Tome of the Stilled Tongue

Tome of the Stilled Tongue
Image from Henderbeards Wiki

Book: Dungeon Master’s Guide

This spellbook allows you to cast one spell without using a spell slot, regardless of its level. This can be used to keep a powerful Undead under your control for free or to get an extra cast of even a level nine spell, which can be incredibly powerful.

How to Play a Necromancer

Roleplaying

When roleplaying a Necromancer, it is paramount that you pay attention to the negative opinion of Necromancy that most cultures have in DnD. This will likely drive your character to live on the fringes of society, secluded from the judgmental and often angry eyes that surround them in populated areas. How this manifests in their personality is ultimately up to you.

Still, I like to have it show up by the character not being very comfortable in social situations, failing to pick up on social cues, or even having a general distaste for interacting with others. If you take this route, however, you’ll have to make sure not to have it impact your character’s willingness to go with the party, as that will make them unfun to play alongside.

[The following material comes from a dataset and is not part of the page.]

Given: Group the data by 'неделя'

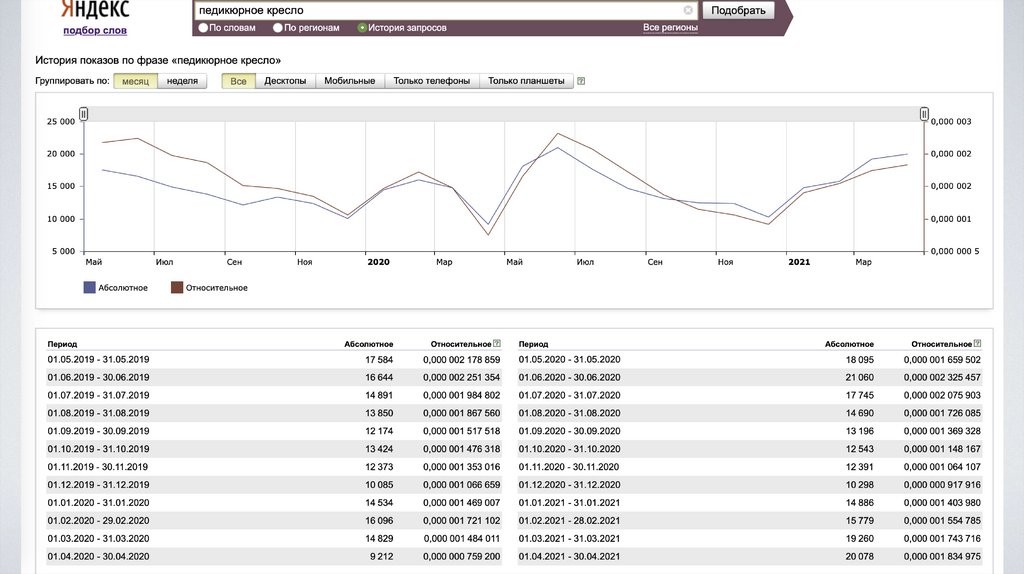Looking at the screenshot, I should [181, 81].
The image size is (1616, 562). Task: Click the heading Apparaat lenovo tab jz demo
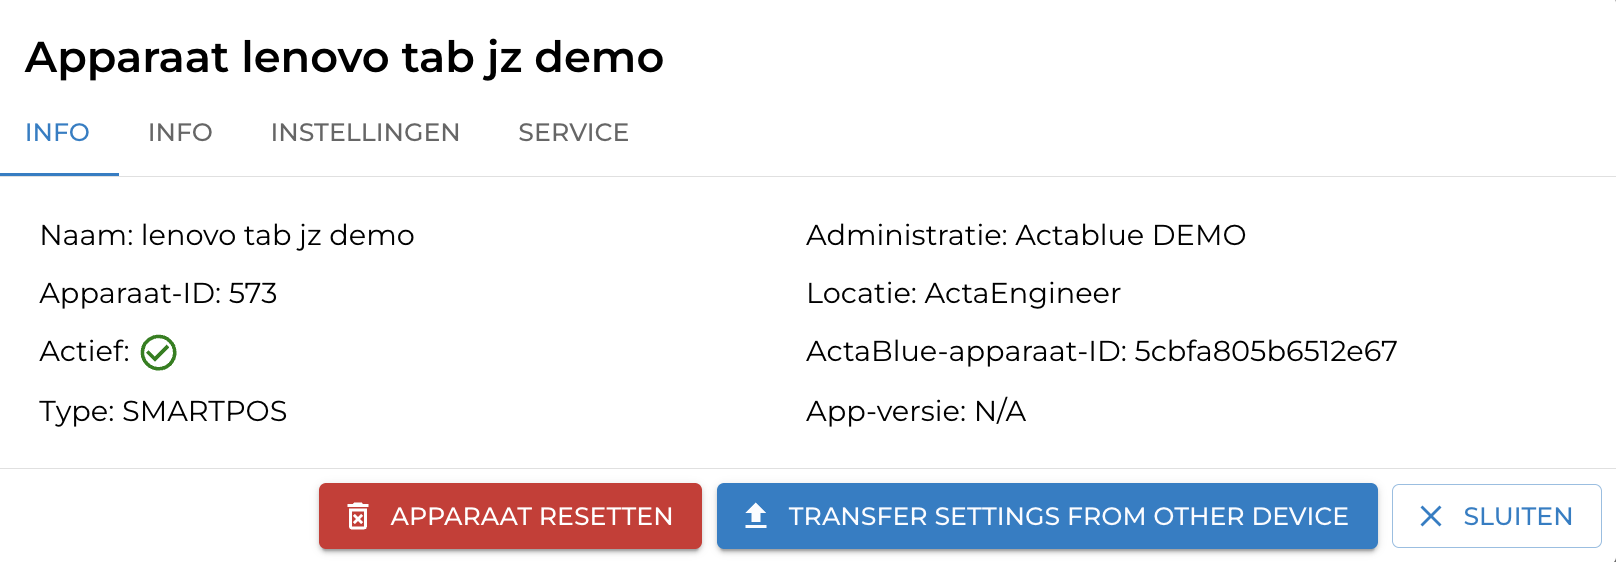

You should also account for your character’s connection to the powers of life and death. This means that your character should view death very differently than most people, whether thinking of it more callously or even being terrified of becoming an undead thrall under the control of another.

Your character’s views on these things should also play into their relationship with the undead they control. They could have a lot of respect for them, treat them like a family pet, or even view them as merely a tool that are accessible to abuse or disregard.

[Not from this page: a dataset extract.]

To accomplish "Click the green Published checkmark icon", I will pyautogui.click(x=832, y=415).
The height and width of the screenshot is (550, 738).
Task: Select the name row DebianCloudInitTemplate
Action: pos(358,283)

Necromancers are also typically portrayed as creepy or maladjusted in most media. While this stereotype may seem overdone as you flesh out the character in your mind, there is a reason that it is so popular.

That is because it brings a lot of fun potential roleplay opportunities through the contrast of the Necromancer’s sour disposition next to the more normal party members. However, you can also go against the stereotype to mix things up and have a bright and optimistic Necromancer that catches characters off guard when they suddenly start controlling a corpse.

Combat

When it comes to combat, you’ll have to spend a good portion of your time controlling the likes of your Undead. You should have your summons foray into close-ranged combat to deal melee damage and take damage for you and your party members.

This means there can be a lot of bookkeeping since you have to track the stats of each summon individually, but it also frees your turns to use spells and deal extra damage.

While you cast spells, you should try to keep your distance from enemies as much as possible. Then, the spells that you have prepared and cast will depend highly on what you have available to you and what roles are in your party.

If you don’t have a support character, you may want to take more utility spells to cover that role, while you may be able to focus on damage spells to help kill stronger enemies or cull herds with area-of-effect options.

FAQs

Question: What book is the School of Necromancy in?

Answer: The School of Necromancy is in the Player’s Handbook.

Question: What classes should Necromancer’s multiclass with?

Answer: The best class to multiclass with as a Necromancer is the Artificer. The two share the Intelligence spellcasting modifier, and the Artificer can help craft the magic items that can help you get an optimal build.

Question: How many Undead can a Necromancer control in 5e?

Answer: Each Undead that the Necromancer controls consume one spell slot per day, so it is entirely dependent on the Necromancer’s level and how many spell slots they are willing to expend each day on their Undead army.

Conclusion

The Necromancer is a very fun Wizard subclass that brings a unique approach to the game by focusing on managing summons and complimenting them with spells.

The subclass also comes with great roleplay opportunities and is a classic option that any player should be able to have a good time. It also fits well with nearly any campaign style, so you should have no worries when picking this class if it interests you.